THE PROBLEM
Print the data again, exactly.

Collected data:
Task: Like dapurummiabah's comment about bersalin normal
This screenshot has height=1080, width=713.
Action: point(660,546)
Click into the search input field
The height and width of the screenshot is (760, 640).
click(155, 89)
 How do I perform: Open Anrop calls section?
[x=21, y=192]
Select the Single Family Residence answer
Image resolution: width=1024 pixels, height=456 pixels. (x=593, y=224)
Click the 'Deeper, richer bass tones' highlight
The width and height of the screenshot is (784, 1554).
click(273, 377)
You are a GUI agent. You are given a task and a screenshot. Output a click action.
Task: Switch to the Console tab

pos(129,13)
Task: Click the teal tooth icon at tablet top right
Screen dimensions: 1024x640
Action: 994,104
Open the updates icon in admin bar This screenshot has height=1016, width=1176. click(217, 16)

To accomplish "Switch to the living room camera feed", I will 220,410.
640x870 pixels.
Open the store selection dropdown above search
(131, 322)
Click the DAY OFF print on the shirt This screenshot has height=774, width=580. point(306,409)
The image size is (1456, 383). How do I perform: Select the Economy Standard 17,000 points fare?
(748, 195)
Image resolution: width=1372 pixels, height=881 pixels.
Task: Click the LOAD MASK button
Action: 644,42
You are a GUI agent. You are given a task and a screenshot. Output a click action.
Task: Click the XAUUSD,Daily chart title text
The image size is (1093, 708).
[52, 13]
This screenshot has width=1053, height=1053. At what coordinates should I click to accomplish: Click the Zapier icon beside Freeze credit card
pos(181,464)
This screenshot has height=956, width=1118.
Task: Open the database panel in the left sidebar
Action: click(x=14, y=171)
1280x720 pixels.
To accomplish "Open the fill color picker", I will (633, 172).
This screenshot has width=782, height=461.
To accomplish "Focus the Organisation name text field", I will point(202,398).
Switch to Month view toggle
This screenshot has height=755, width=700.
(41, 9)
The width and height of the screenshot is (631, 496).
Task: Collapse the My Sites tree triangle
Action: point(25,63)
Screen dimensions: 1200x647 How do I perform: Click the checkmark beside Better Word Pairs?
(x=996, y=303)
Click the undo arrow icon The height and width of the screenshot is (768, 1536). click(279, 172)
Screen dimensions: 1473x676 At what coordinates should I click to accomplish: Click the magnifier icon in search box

RESULT OF THE TASK
Task: Like dapurummiabah's comment about bersalin normal
This screenshot has height=1080, width=713.
Action: point(660,546)
Click into the search input field
The height and width of the screenshot is (760, 640).
click(155, 89)
 How do I perform: Open Anrop calls section?
[x=21, y=192]
Select the Single Family Residence answer
Image resolution: width=1024 pixels, height=456 pixels. (x=593, y=224)
Click the 'Deeper, richer bass tones' highlight
The width and height of the screenshot is (784, 1554).
click(273, 377)
You are a GUI agent. You are given a task and a screenshot. Output a click action.
Task: Switch to the Console tab

pos(129,13)
Task: Click the teal tooth icon at tablet top right
Screen dimensions: 1024x640
Action: 994,104
Open the updates icon in admin bar This screenshot has height=1016, width=1176. click(217, 16)

To accomplish "Switch to the living room camera feed", I will 220,410.
640x870 pixels.
Open the store selection dropdown above search
(131, 322)
Click the DAY OFF print on the shirt This screenshot has height=774, width=580. point(306,409)
The image size is (1456, 383). How do I perform: Select the Economy Standard 17,000 points fare?
(748, 195)
Image resolution: width=1372 pixels, height=881 pixels.
Task: Click the LOAD MASK button
Action: 644,42
You are a GUI agent. You are given a task and a screenshot. Output a click action.
Task: Click the XAUUSD,Daily chart title text
The image size is (1093, 708).
[52, 13]
This screenshot has width=1053, height=1053. At what coordinates should I click to accomplish: Click the Zapier icon beside Freeze credit card
pos(181,464)
This screenshot has height=956, width=1118.
Task: Open the database panel in the left sidebar
Action: click(x=14, y=171)
1280x720 pixels.
To accomplish "Open the fill color picker", I will (633, 172).
This screenshot has width=782, height=461.
To accomplish "Focus the Organisation name text field", I will point(202,398).
Switch to Month view toggle
This screenshot has height=755, width=700.
(41, 9)
The width and height of the screenshot is (631, 496).
Task: Collapse the My Sites tree triangle
Action: point(25,63)
Screen dimensions: 1200x647 How do I perform: Click the checkmark beside Better Word Pairs?
(x=996, y=303)
Click the undo arrow icon The height and width of the screenshot is (768, 1536). click(279, 172)
Screen dimensions: 1473x676 At what coordinates should I click to accomplish: Click the magnifier icon in search box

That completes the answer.